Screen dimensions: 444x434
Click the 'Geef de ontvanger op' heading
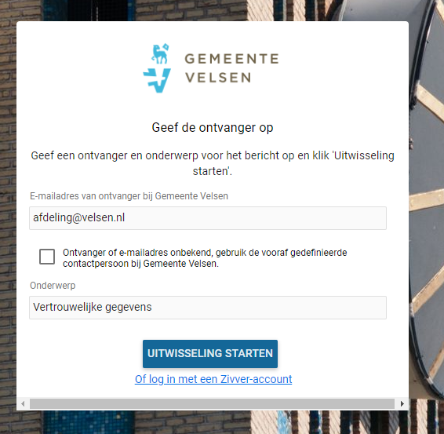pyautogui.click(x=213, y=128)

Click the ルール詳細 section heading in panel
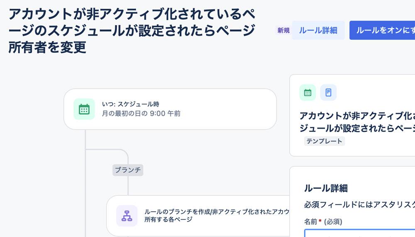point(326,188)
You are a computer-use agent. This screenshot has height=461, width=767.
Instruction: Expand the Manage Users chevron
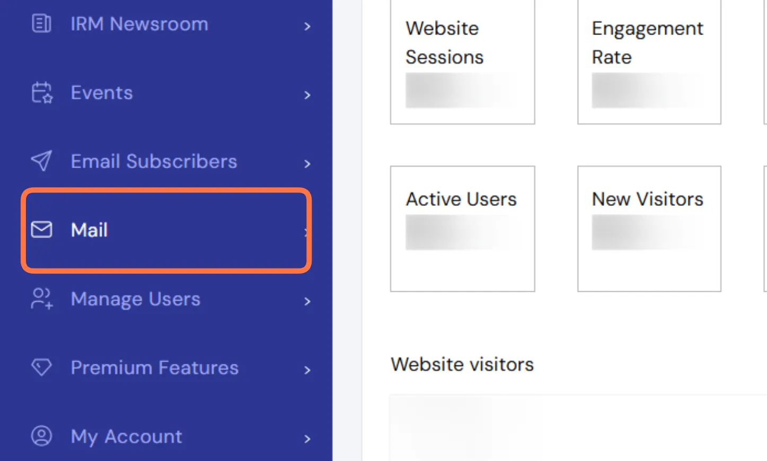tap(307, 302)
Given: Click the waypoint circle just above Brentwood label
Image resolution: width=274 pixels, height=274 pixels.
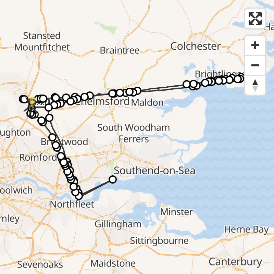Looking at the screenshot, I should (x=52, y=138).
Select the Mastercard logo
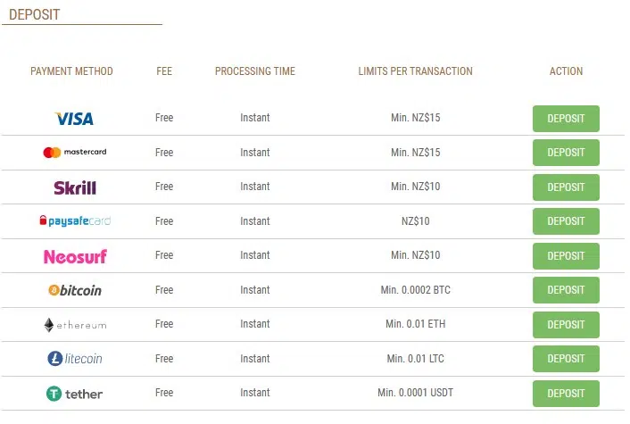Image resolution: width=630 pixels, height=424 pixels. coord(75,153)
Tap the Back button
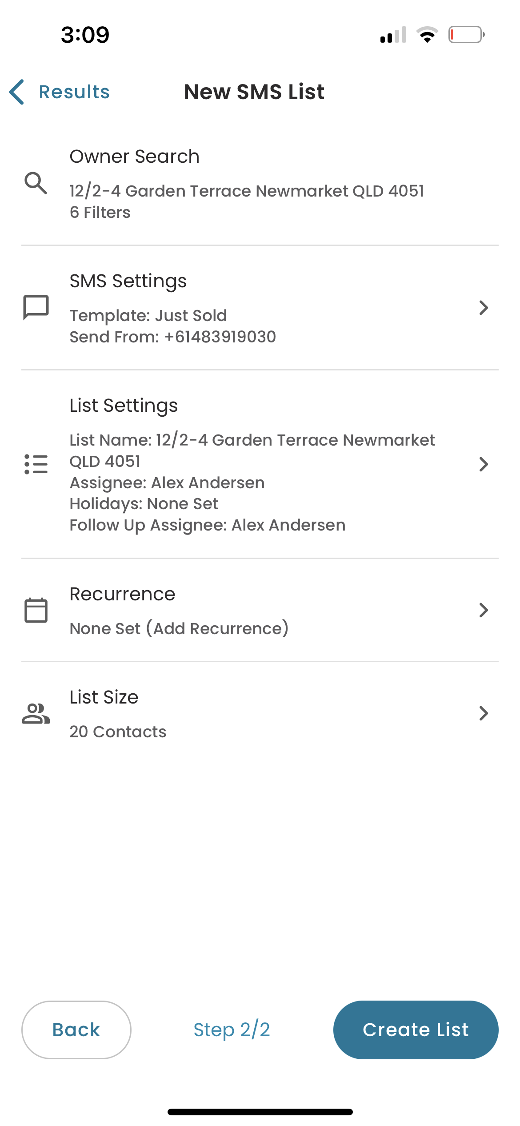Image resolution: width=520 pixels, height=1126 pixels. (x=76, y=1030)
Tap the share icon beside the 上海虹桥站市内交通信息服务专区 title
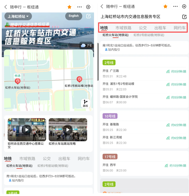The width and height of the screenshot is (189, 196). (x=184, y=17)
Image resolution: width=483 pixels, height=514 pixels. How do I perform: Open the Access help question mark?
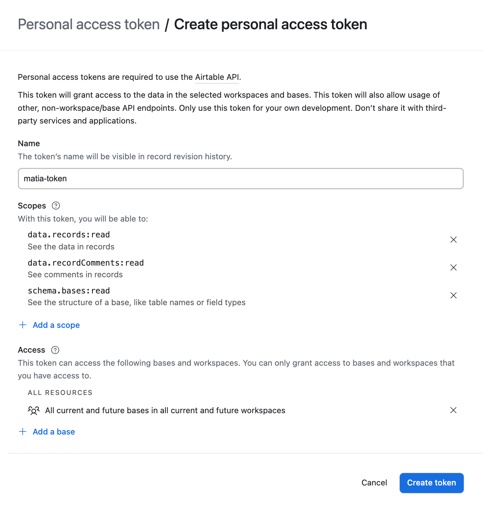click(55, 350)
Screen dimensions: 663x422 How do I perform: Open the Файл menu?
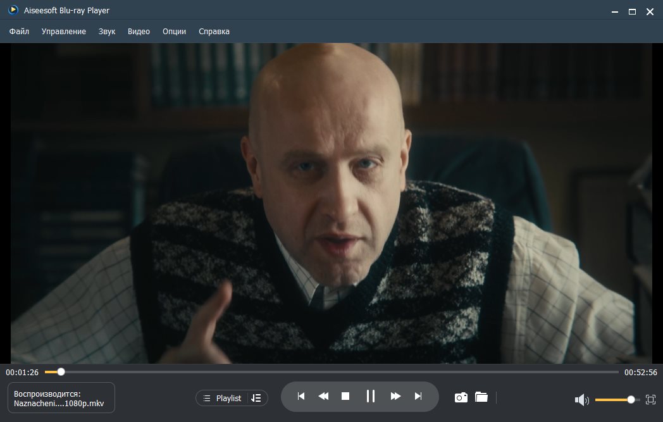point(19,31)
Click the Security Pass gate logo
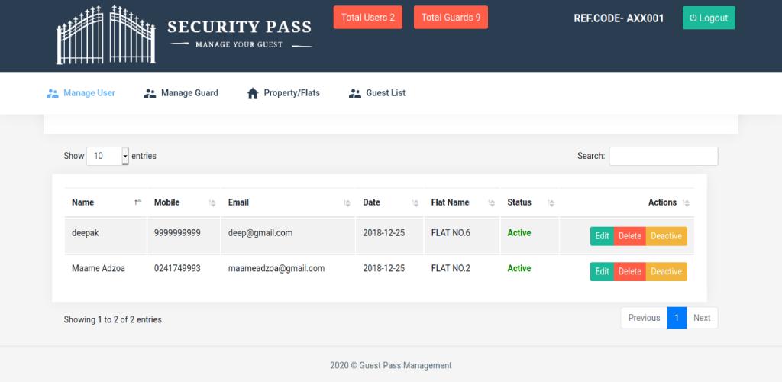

What the task requires.
Turn the data above into a numbered list with one line per item, skipping the blank lines. Leave the pictures out.

Result.
1. Screen dimensions: 444x434
2. Click the 'Geef de ontvanger op' heading
3. pyautogui.click(x=213, y=128)
4. Click the ルール詳細 section heading in panel
5. point(326,188)
6. You are a computer-use agent. This screenshot has height=461, width=767.
7. Instruction: Expand the Manage Users chevron
8. tap(307, 302)
9. Given: Click the waypoint circle just above Brentwood label
10. Image resolution: width=274 pixels, height=274 pixels.
11. Looking at the screenshot, I should (x=52, y=138).
12. Select the Mastercard logo
13. Image resolution: width=630 pixels, height=424 pixels. coord(75,153)
14. Tap the Back button
15. Image resolution: width=520 pixels, height=1126 pixels. (x=76, y=1030)
16. Tap the share icon beside the 上海虹桥站市内交通信息服务专区 title
17. The width and height of the screenshot is (189, 196). (x=184, y=17)
18. Image resolution: width=483 pixels, height=514 pixels. How do I perform: Open the Access help question mark?
19. click(55, 350)
20. Screen dimensions: 663x422 How do I perform: Open the Файл menu?
21. point(19,31)
22. Click the Security Pass gate logo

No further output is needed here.